Gershman Samuel J, Pouncy Hillard Thomas, Gweon Hyowon
Department of Psychology and Center for Brain Science, Harvard University.
Department of Psychology, Stanford University.
Cogn Sci. 2017 Apr;41 Suppl 3:545-575. doi: 10.1111/cogs.12480. Epub 2017 Mar 13.
We routinely observe others' choices and use them to guide our own. Whose choices influence us more, and why? Prior work has focused on the effect of perceived similarity between two individuals (self and others), such as the degree of overlap in past choices or explicitly recognizable group affiliations. In the real world, however, any dyadic relationship is part of a more complex social structure involving multiple social groups that are not directly observable. Here we suggest that human learners go beyond dyadic similarities in choice behaviors or explicit group memberships; they infer the structure of social influence by grouping individuals (including themselves) based on choices, and they use these groups to decide whose choices to follow. We propose a computational model that formalizes this idea, and we test the model predictions in a series of behavioral experiments. In Experiment 1, we reproduce a well-established finding that people's choices are more likely to be influenced by someone whose past choices are more similar to their own past choices, as predicted by our model as well as dyadic similarity models. In Experiments 2-5, we test a set of unique predictions of our model by looking at cases where the degree of choice overlap between individuals is equated, but their choices indicate a latent group structure. We then apply our model to prior empirical results on infants' understanding of others' preferences, presenting an alternative account of developmental changes. Finally, we discuss how our model relates to classical findings in the social influence literature and the theoretical implications of our model. Taken together, our findings demonstrate that structure learning is a powerful framework for explaining the influence of social information on decision making in a variety of contexts.
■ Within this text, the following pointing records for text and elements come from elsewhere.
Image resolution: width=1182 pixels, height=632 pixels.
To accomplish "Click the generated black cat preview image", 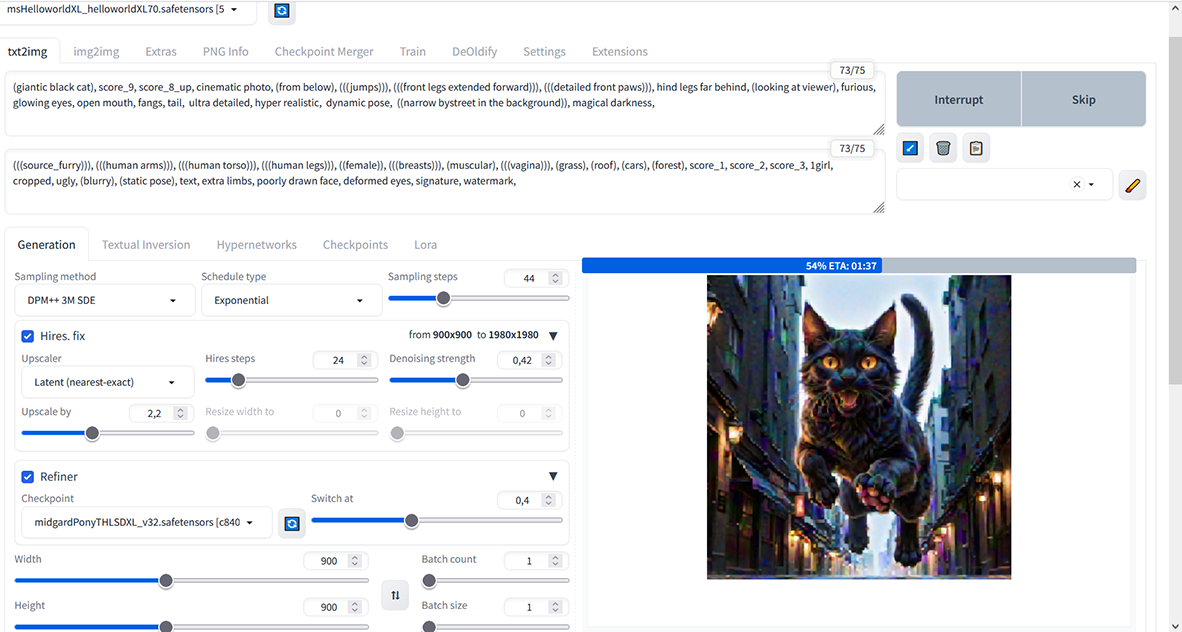I will [x=858, y=427].
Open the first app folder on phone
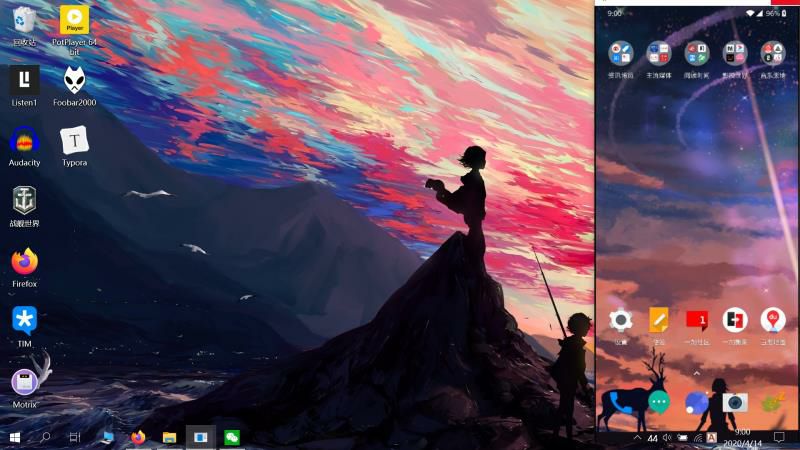 tap(621, 53)
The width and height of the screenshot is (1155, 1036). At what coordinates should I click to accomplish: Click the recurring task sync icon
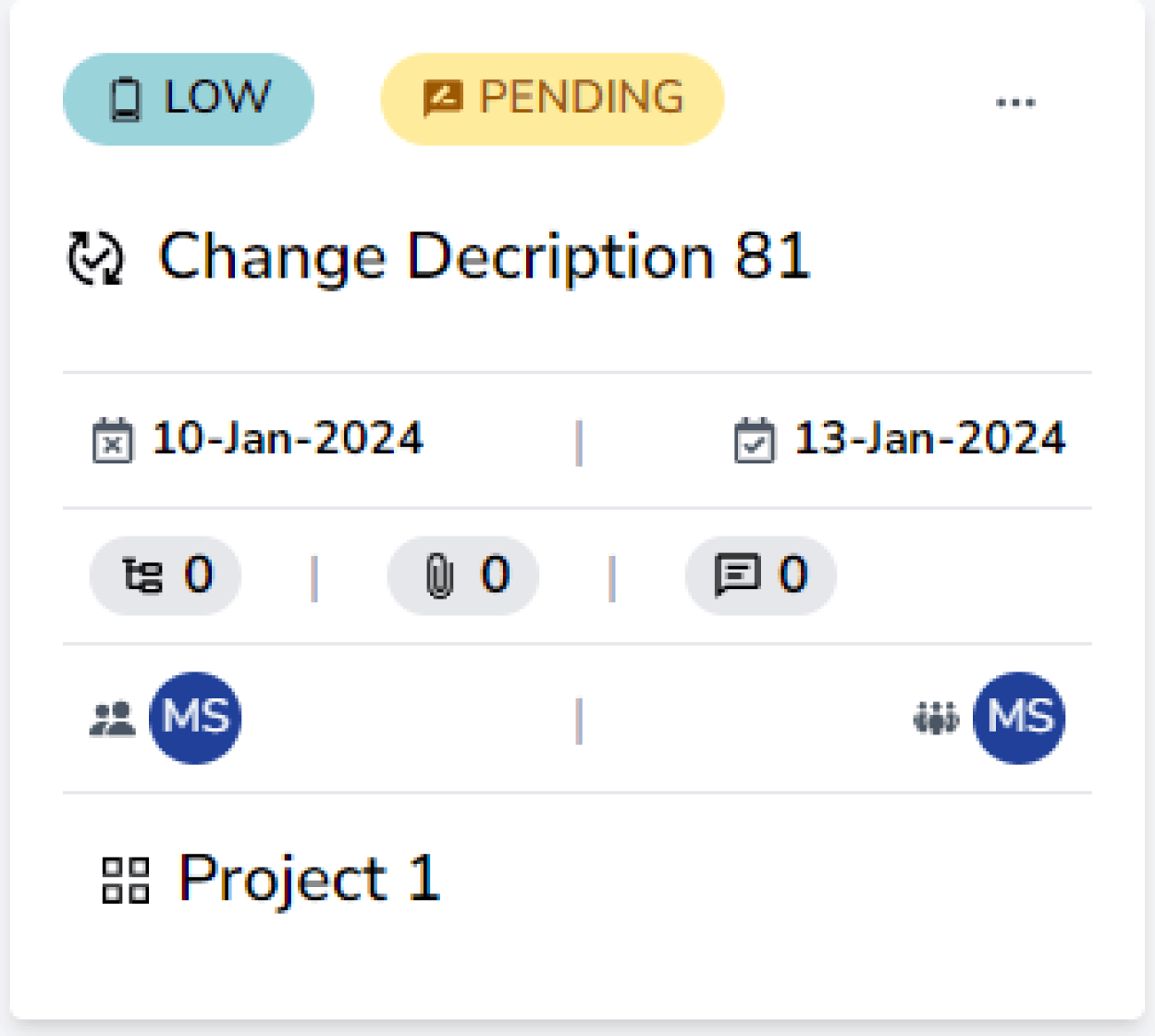tap(94, 256)
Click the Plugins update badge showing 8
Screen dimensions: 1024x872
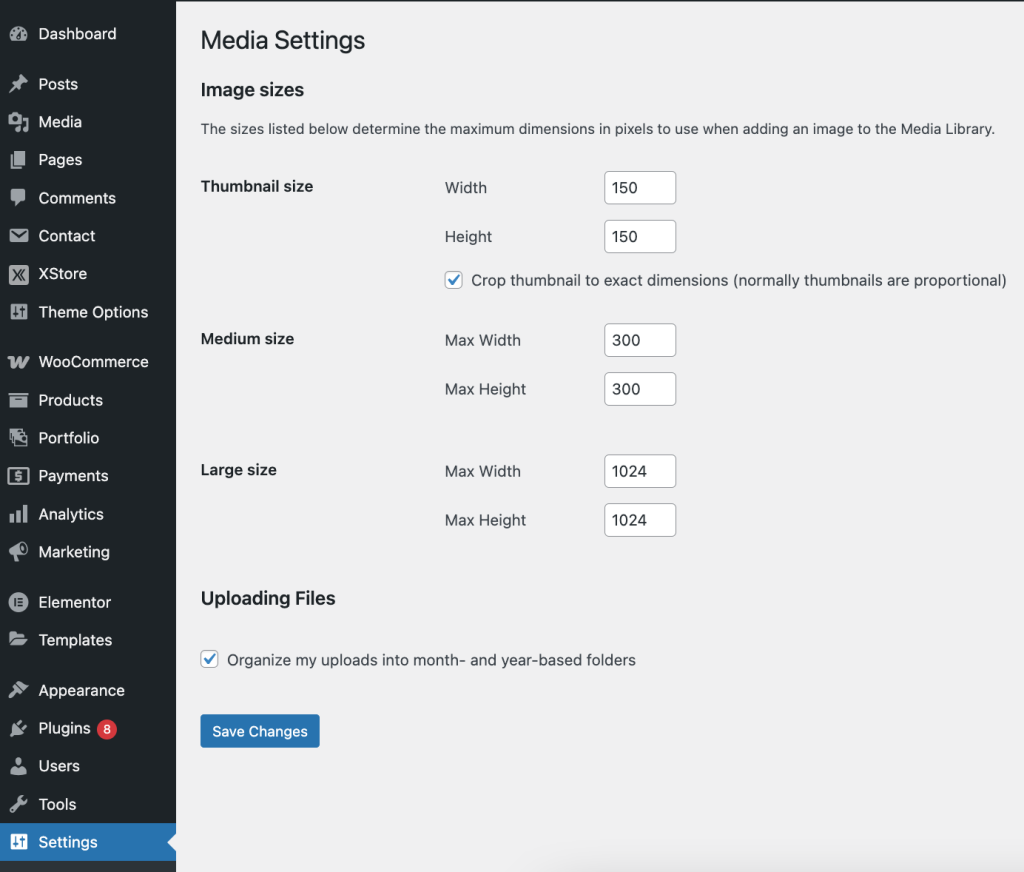coord(107,729)
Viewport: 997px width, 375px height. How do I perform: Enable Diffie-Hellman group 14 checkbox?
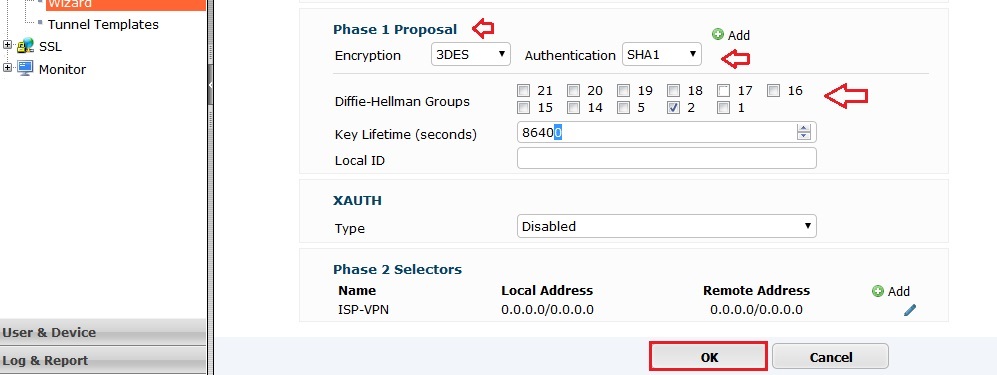click(x=574, y=108)
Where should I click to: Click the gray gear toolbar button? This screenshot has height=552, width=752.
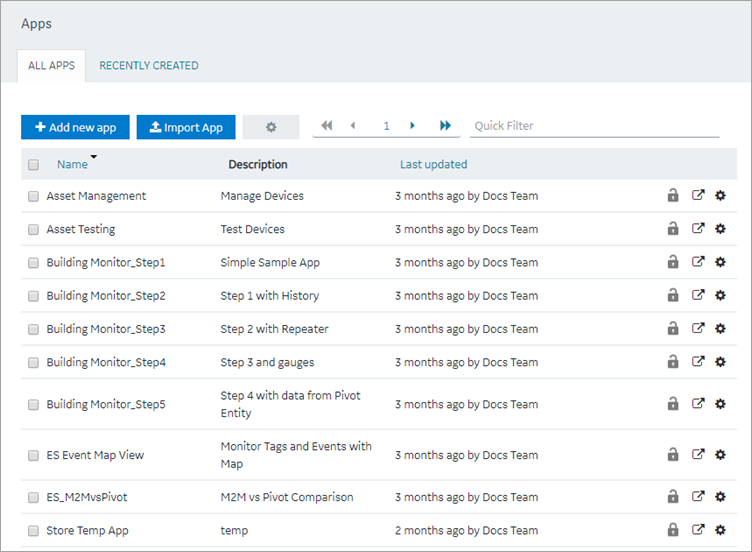(271, 127)
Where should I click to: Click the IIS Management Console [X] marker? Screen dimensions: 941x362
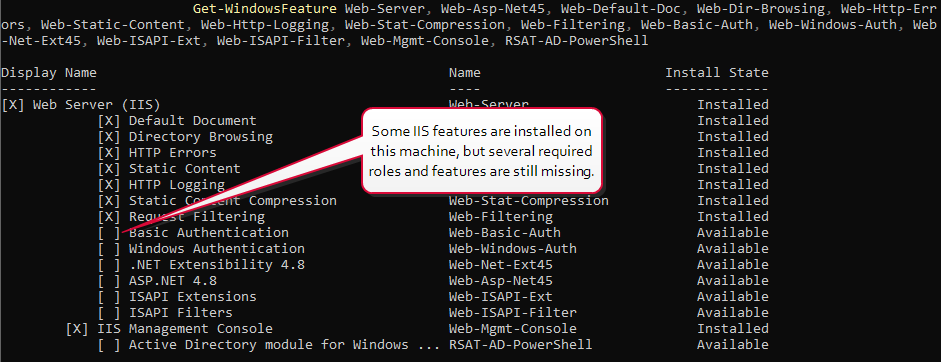tap(77, 329)
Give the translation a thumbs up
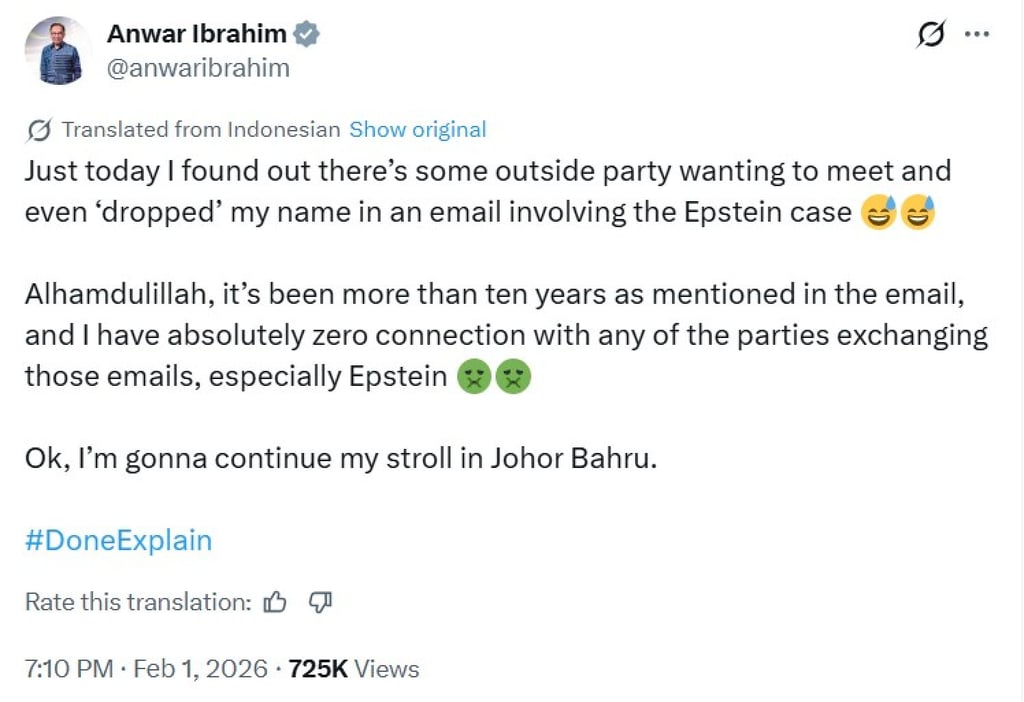The height and width of the screenshot is (702, 1024). [274, 602]
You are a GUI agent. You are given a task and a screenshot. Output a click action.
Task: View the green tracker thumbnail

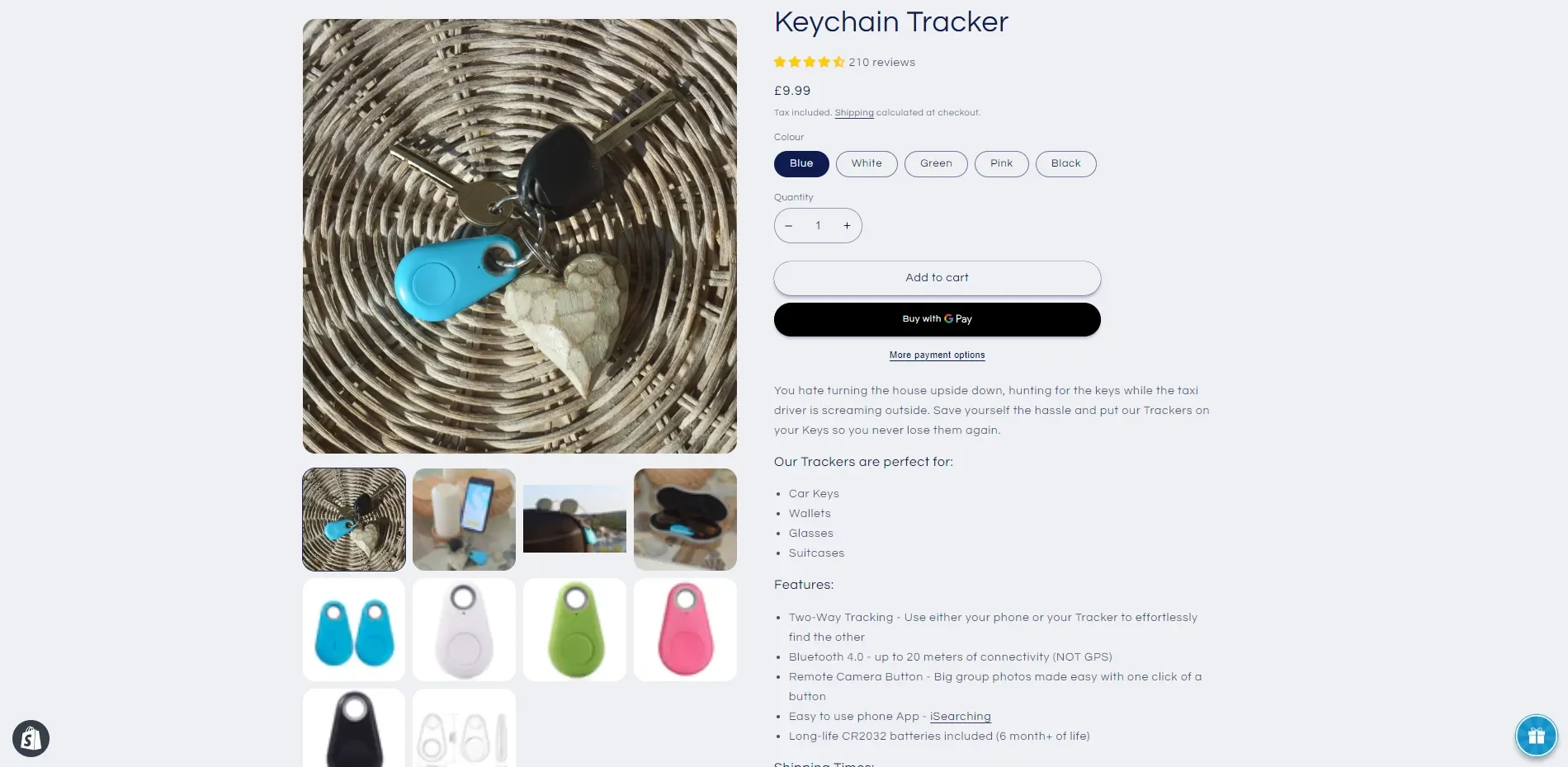(574, 629)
我们经常观察他人的选择并以此来指导自己的选择。谁的选择对我们影响更大,为什么?先前的研究主要关注两个人(自我与他人)之间感知到的相似性的影响,比如过去选择的重叠程度或可明确识别的群体归属。然而,在现实世界中,任何二元关系都是更复杂社会结构的一部分,其中涉及多个无法直接观察到的社会群体。在此我们提出,人类学习者超越了选择行为或明确群体成员身份的二元相似性;他们通过根据选择对个体(包括自己)进行分组来推断社会影响的结构,并利用这些群体来决定遵循谁的选择。我们提出了一个将这一想法形式化的计算模型,并在一系列行为实验中对该模型的预测进行了测试。在实验1中,我们重现了一个既定的发现,即人们的选择更有可能受到过去选择与自己过去选择更相似的人的影响,这正如我们的模型以及二元相似性模型所预测的那样。在实验2至5中,我们通过观察个体之间选择重叠程度相等但他们的选择表明存在潜在群体结构的情况,来测试我们模型的一组独特预测。然后,我们将我们的模型应用于先前关于婴儿对他人偏好理解的实证结果,对发展变化提出了另一种解释。最后,我们讨论我们的模型与社会影响文献中的经典发现有何关联以及我们模型的理论意义。综上所述,我们的研究结果表明,结构学习是一个强大的框架,可用于解释社会信息在各种情境下对决策的影响。